Another limitation of this study is the number of stroke cases, particularly that of hemorrhagic strokes. This could affect the impact of sodium and potassium on the risk of stroke, as well as the J-shaped vs linear association between blood pressure levels and stroke risk. On the other hand, in the studies by Cederholm et al. [37, 38], no J-shaped relationships between low SBP and increased stroke risk was found even though the number of individuals was threefold larger in their second study, 13,000 vs 35,000 participants. Further studies on the potential J-shaped association between blood pressure and stroke in individuals with type 1 diabetes are required before any conclusions can be made.

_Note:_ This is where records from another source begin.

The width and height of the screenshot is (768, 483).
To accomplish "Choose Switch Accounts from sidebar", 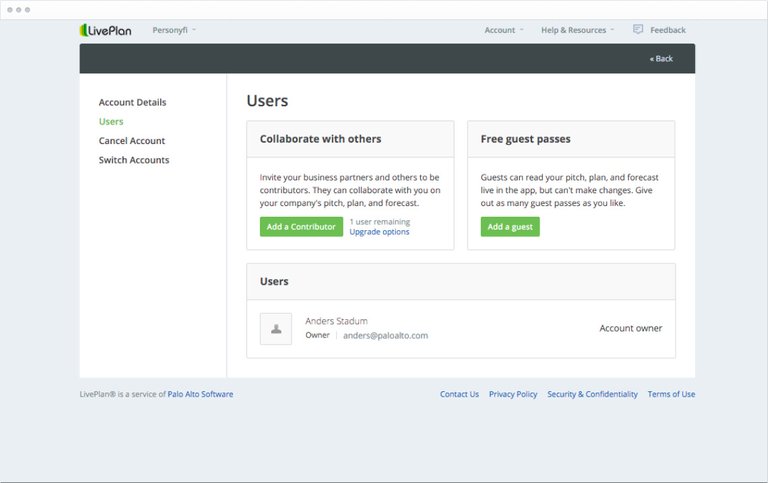I will (134, 160).
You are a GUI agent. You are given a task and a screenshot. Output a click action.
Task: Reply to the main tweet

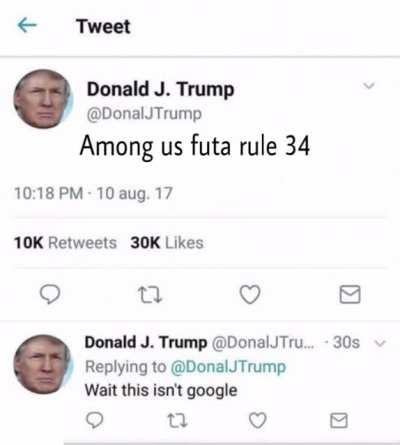tap(50, 294)
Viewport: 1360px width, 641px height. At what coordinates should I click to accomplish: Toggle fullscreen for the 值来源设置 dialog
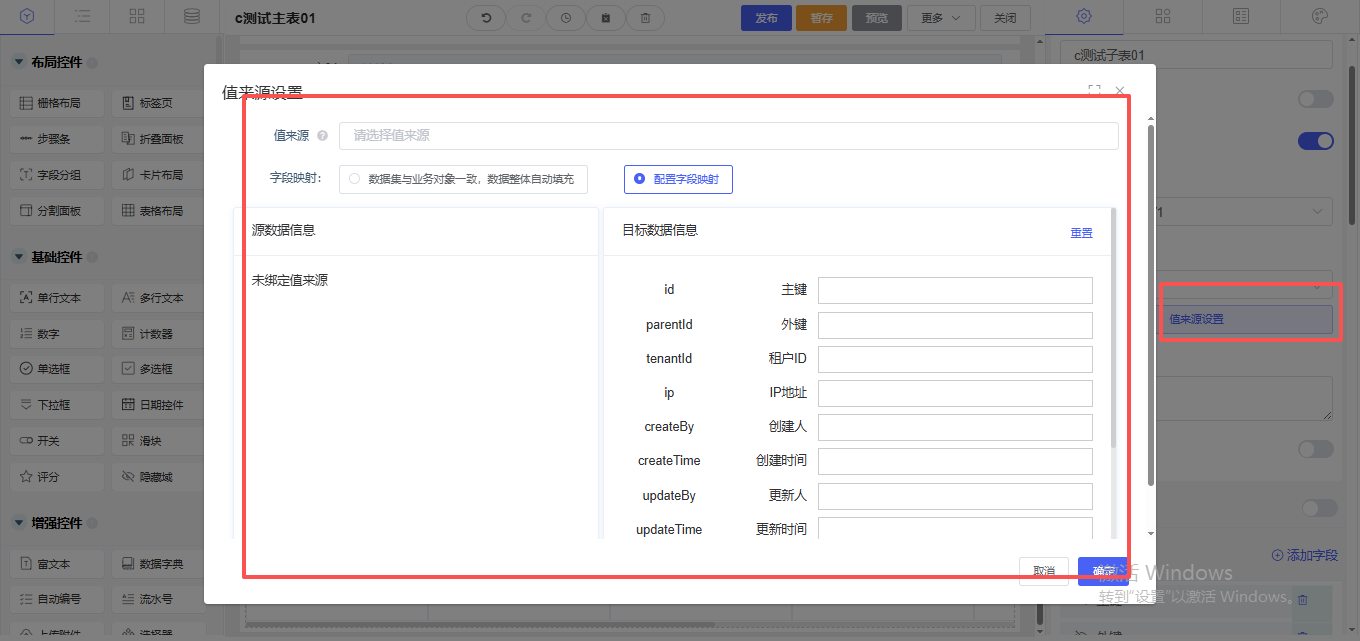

The number of individuals studied is also one of the strengths of this study. Stroke is, fortunately, still a relatively rare complication in this age group. To this date, this is the largest study population of individuals with type 1 diabetes and stroke ascertained from medical files, which allowed us to also perform studies on the subgroups of stroke, ischemic and hemorrhagic stroke. Another strength in our study is the well-characterized population. All of the included strokes were identified from different sources, the information on strokes and their complications were verified from medical records, and all the included strokes were confirmed and classified with the same methods by expert stroke neurologists.